Consignes
- A) Condensez sous forme de liste le paragraphe de l'extrait qui commence par « Cette assurance nous fut répétée », en conservant ses faits principaux.
- B) Répondez aux questions suivantes d'après l'extrait, une réponse par ligne :
(i) Dans quel journal Emma Goldman dit-elle avoir publié ?
(ii) Selon la réponse invariablement donnée par les dirigeants bolcheviques, que fallait-il attendre avant que la plus grande liberté politique soit instituée ?
(iii) Combien de prisonniers politiques furent transférés de force de la prison de Boutirka ?

Extrait
════════
Emma Goldman
Le broyeur politique soviétique
Quinze ans ont passé depuis que le camarade A Chapiro [Schapiro], mon vieil ami Alexandre Berkman, qui m’a maintenant quitté, et moi même, avons quitté la Russie pour révéler à l’opinion mondiale le broyeur politique que nous y avons découvert. Ce ne fut qu’après un long débat[1] que nous avons décidé de le faire. Car nous savions parfaitement le prix que nous allions devoir payer pour parler ouvertement des terribles persécutions politiques qui étaient le lot quotidien dans la prétendue République Socialiste. Le prix que nous avons payé pour notre détermination a été assez élevé mais il ne fut rien comparé à l’avalanche d’insultes et de calomnies déversées contre moi, lorsque mes dix premiers articles apparurent publiquement dans la presse. Puisque je l’avais prévu ainsi, je n’ai pas été choquée plus que cela du fait que mes propres camarades interprétèrent mal ce que j’avais à dire et la motivation qui m’avait conduite à publier dans le New York World. Je me préoccupais encore moins du poison distillé contre moi par les communistes de Russie, d’Amérique et d’ailleurs.[2]
Alors même que nous étions encore en Russie , nous avions protesté contre le broyeur dont nous constations la sinistre puissance. En ce qui me concerne, et en ce qui concerne mon camarade Alexandre Berkman, nous avons saisi toutes les occasions pour nous adresser à chaque dirigeant bolchevique ; pour plaider en faveur des malheureuses victimes de la Tcheka. Invariablement, on nous disait :
« Attendez jusqu’à ce que la situation sur les fronts soit réglée et vous verrez que la plus grande liberté politique sera instituée en Russie Soviétique. »
Cette assurance nous fut répétée tant et tant de manière si convaincante que nous avons commencé à nous demander si nous avions réalisé les effets de la révolution sur les droits des individus en ce qui concerne les opinions politiques. Nous avons décidé d’attendre. Mais les semaines et les mois passèrent et il n’y avait aucun répit dans l’extermination inexorable de tous ceux qui osaient exprimer leur désaccord, même le plus infime, avec les méthodes de l’État Communiste. Ce ne fut qu’après le massacre de Kronstadt, que nous, nos camarades Alexandre Berkman et Alexander Chapiro [Schapiro], avons pensé que nous n’avions pas le droit d’attendre plus longtemps, qu’il devenait impératif pour nous, vieux révolutionnaires, de crier la vérité publiquement. Nous avons attendu néanmoins que la situation sur les fronts soit réglée, bien que cela ait été plutôt difficile de rester silencieux après que 400 prisonniers politiques aient été transférés de force de la prison de Boutirka et envoyés dans des endroits reculés, et lorsque que Fanny Baron[3] et Tcherny [Lev Cherny] furent assassinés. Le jour tant attendu arriva enfin, les fronts étaient victorieux. Mais l’engrenage du broyeur tournait encore et des milliers de personnes étaient écrasées dans ses rouages.
════════
Données fournies
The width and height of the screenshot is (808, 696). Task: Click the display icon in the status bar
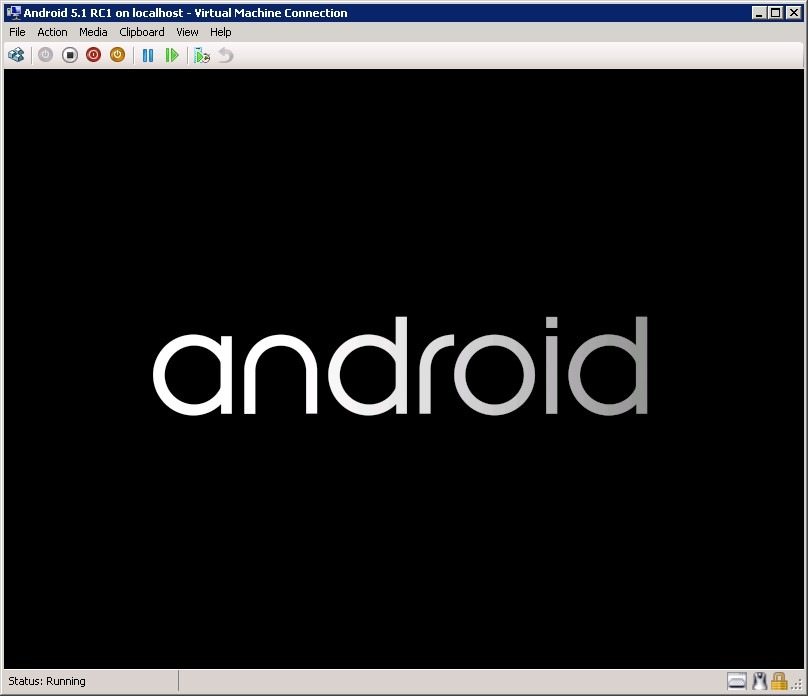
════════
Réponses par tâche
- A)
- Devant cette assurance répétée de manière convaincante, les auteurs se demandent s'ils ont bien mesuré les effets de la révolution sur les droits individuels en matière d'opinion politique. Ils décident d'attendre.
- Pendant des semaines et des mois, l'extermination de tous ceux qui expriment le moindre désaccord avec les méthodes de l'État communiste se poursuit sans répit.
- Après le massacre de Kronstadt, les auteurs, avec Alexandre Berkman et Alexander Chapiro, jugent impératif, en tant que vieux révolutionnaires, de crier publiquement la vérité.
- Ils attendent pourtant que la situation sur les fronts soit réglée. Ils le font malgré le transfert forcé de 400 prisonniers politiques de la prison de Boutirka vers des endroits reculés, ainsi que l'assassinat de Fanny Baron et de Tcherny.
- Les fronts finissent par être victorieux, mais le broyeur continue d'écraser des milliers de personnes.

- B)
(i) Dans le New York World.
(ii) Que la situation sur les fronts soit réglée.
(iii) 400.